**Passage provided:**
────────────────────

Using the edgeryders.eu APIs

This topic is a linked part of a larger work: “Discourse Admin Manual

Content

1. Overview

2. API access

3. Custom API endpoints

4. API client registry


1. Overview

1.1. API Overview

All relevant information in the edgeryders.eu database is accessible via APIs. We support the following APIs:

  • Public Discourse API. This API gives access to everything that can be viewed as non-logged-in visitor on edgeryders.eu. No API key or user account is required. For the API documentation, see docs.discourse.org.

  • Protected Discourse API. All Discourse content that can only be viewed with a user account requires an API key to access it. See below on how to get an API key for your user account. It will give you access to what your user has access to. For example, access to some protected categories, while a moderator user’s API key is required for example to get access to user e-mail addresses etc… For the API documentation, again see docs.discourse.org.

  • Protected custom API. This API is custom-made for edgeryders.eu and gives access to “secondary content” (the codes and annotations of Open Ethnographer), and to the data collected with our “ethical consent funnel” form. Access requires a user with access to this data, and a Discourse Admin API key for that user. For details, see section 2. API access.

────────────────────

**Problems to work on:**
1) Return the stretch of the edgeryders.eu API page starting with "3. Custom API" and going on through "documentation, see docs.discourse.org.", copied word for word.
2) Answer these about the edgeryders.eu API page:
(a) What is the fourth heading in its list of contents?
(b) What is needed to use the Public Discourse API?
(c) What kind of API key does the Protected custom API require?

**Stored data:**

────────────────────

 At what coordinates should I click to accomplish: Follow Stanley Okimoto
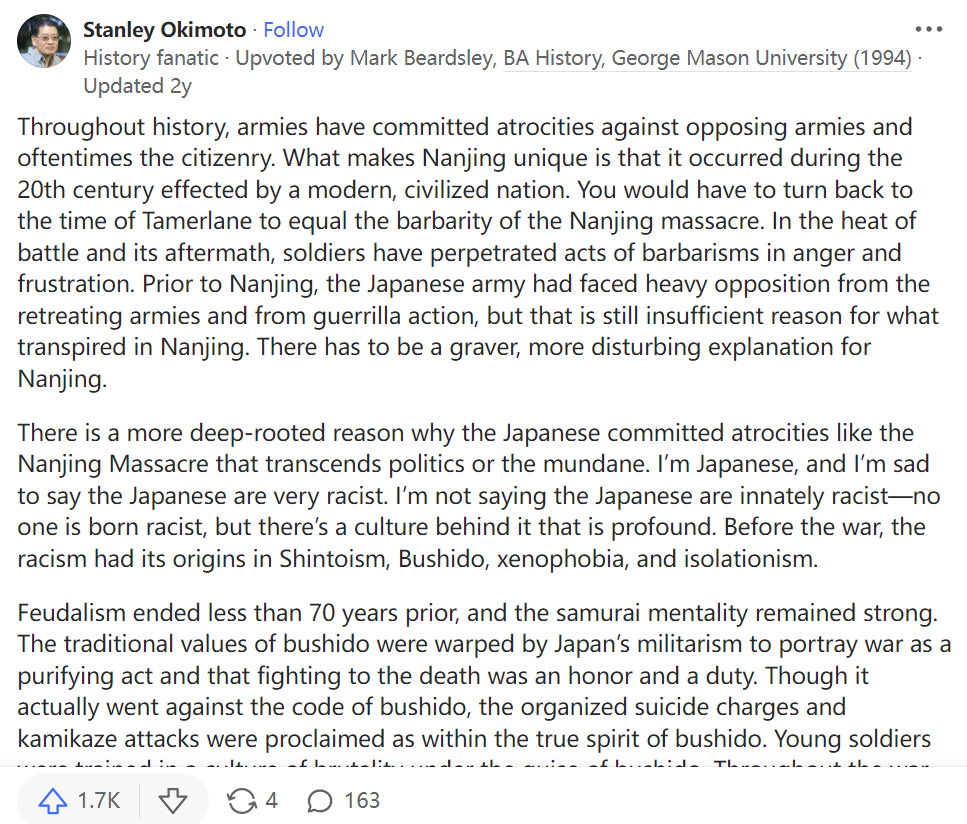coord(294,30)
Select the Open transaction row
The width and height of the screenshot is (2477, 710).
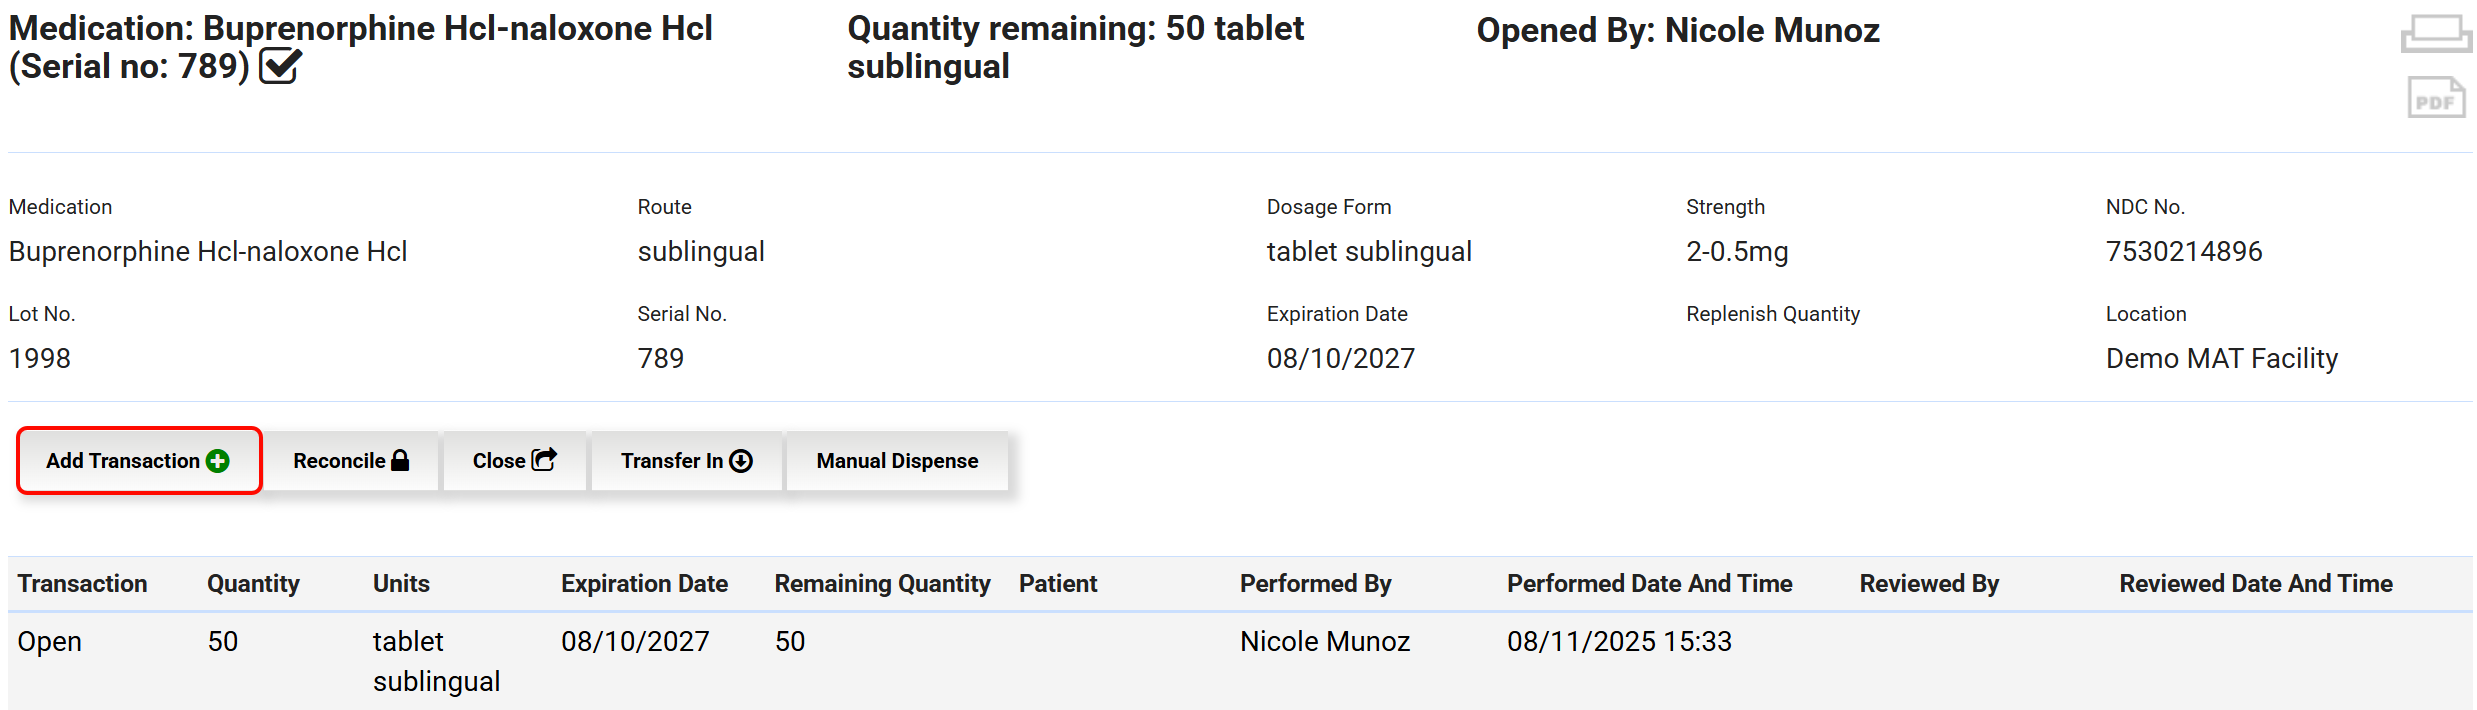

────────────────────

**Answers to the tasks:**
1)
3. Custom API endpoints

4. API client registry


1. Overview

1.1. API Overview

All relevant information in the edgeryders.eu database is accessible via APIs. We support the following APIs:

  • Public Discourse API. This API gives access to everything that can be viewed as non-logged-in visitor on edgeryders.eu. No API key or user account is required. For the API documentation, see docs.discourse.org.

2)
(a) API client registry
(b) No API key or user account is required.
(c) A Discourse Admin API key for a user with access to the data.